Y, sin embargo, el ecologismo social no siempre ha hecho del colapso su bandera. Durante mucho tiempo entendió que su misión era precisamente la contraria: anticipar una respuesta al riesgo de catástrofe que hace medio siglo comenzaron a señalar algunos estudios científicos. El informe Los límites del crecimiento nunca pretendió condenar a muerte a la civilización industrial, sino alertar a la opinión pública de una serie de riesgos ecológicos que podían derivar en una catástrofe, pero ante los cuales existía un margen de maniobra técnico y social suficiente. Es cierto que desde el primer momento se sabía que la ventana de oportunidad para acometer las transformaciones necesarias era limitada. Los años se han ido sucediendo sin que se alteren las dinámicas sistémicas que nos llevaron a sobrepasar los límites planetarios en la década de los ochenta.
La moraleja colapsista es que ya no hay marcha atrás. Sus defensores piensan que el escenario más plausible hacia el que se encamina la civilización moderna es un horizonte hobbesiano de lucha atroz por los recursos y el espacio ambiental en un contexto social de desigualdad extrema, con el telón de fondo de un clima caótico y un planeta esquilmado. No tiene sentido apostar por proyectos emancipadores en un sentido tradicional. El papel del ecologismo sería el de impulsar estrategias meramente adaptativas, tal vez apenas paliativas: una versión por abajo de lo que la gobernanza neoliberal de la crisis climática plantea por arriba. En palabras de Roy Scranton, solo nos queda «aprender a morir en el Antropoceno». El colapsismo es, en el fondo, una aceptación estoica y resignada del fracaso político.
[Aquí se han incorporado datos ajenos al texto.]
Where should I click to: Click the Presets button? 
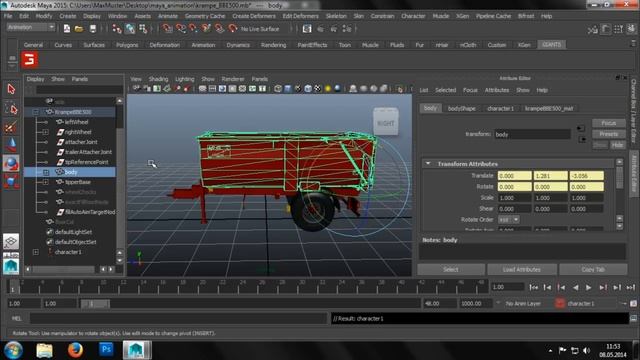(x=608, y=134)
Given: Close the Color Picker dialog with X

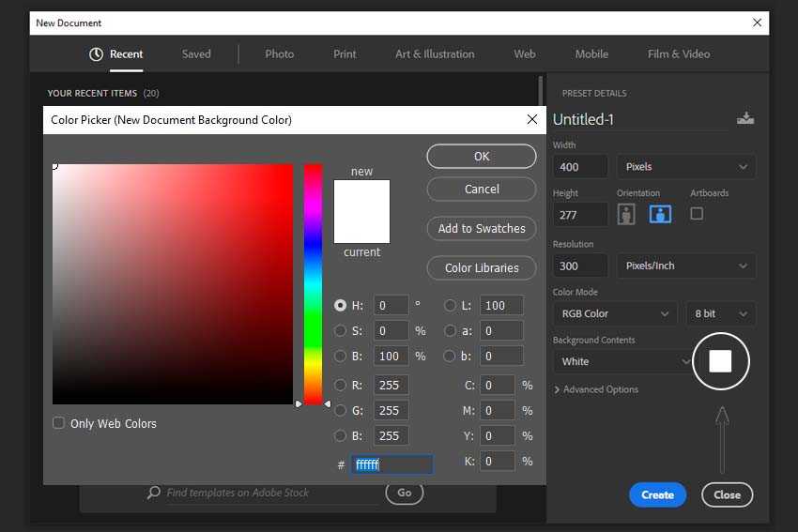Looking at the screenshot, I should pos(532,120).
«La moraleja colapsista es que ya no hay marcha atrás. […] El colapsismo es, en el fondo, una aceptación estoica y resignada del fracaso político».
Rechazar el colapsismo no implica rechazar la posibilidad de la catástrofe. Es un futuro posible, no una fantasía morbosa. Desde posiciones colapsistas se han realizado aportaciones pertinentes al debate ecologista subrayando, por ejemplo, la imposibilidad de que las energías renovables permitan continuar la senda actual de crecimiento económico exponencial. En general, los colapsistas plantean premisas lúcidas pero extraen de ellas conclusiones erróneas. Es verdad: nuestra transición ecológica ya no puede ser igual que la que se hubiera producido bajo aquel amago de Green New Deal abortado que intentó desplegar el gobierno de Jimmy Carter gracias a la influencia de la burguesía ilustrada del Club de Roma. Y lo mismo ocurre con las promesas socialistas de automatización y fin del trabajo, ya sea en sus versiones clásicas o contemporáneas, con nombres tan sugerentes como comunismo de lujo totalmente automatizado. Nada de eso está ya a nuestro alcance. Un programa emancipador adaptado a la realidad medioambiental del Antropoceno inevitablemente tiene que ser más humilde. Pero ni la posibilidad objetiva de la catástrofe ni el estrechamiento material del abanico de opciones emancipadoras justifica el salto argumentativo que supone aceptar la ruina de la sociedad industrial como un destino fatal.
¿Qué es colapsar?
Denominamos colapsismo a la tendencia a considerar que ante el choque con los límites planetarios en sus distintas formas (crisis climática, energética, de biodiversidad…) el colapso de la civilización industrial es un hecho consumado, una suerte de destino. O al menos algo extremadamente probable, el tipo de resultado al que debería jugarse sus ahorros alguien si el futuro de la humanidad aceptara apuestas. El margen de acción colectiva ante esta trayectoria se habría reducido a colapsar mejor o peor. Dentro del colapsismo hay matices, corrientes, posiciones divergentes sobre ritmos, causas, posibilidades o incluso sobre la misma noción de colapso. Pero todas ellas coinciden en imaginar un futuro disruptivo en el que el viejo mundo se va a acabar derrumbando.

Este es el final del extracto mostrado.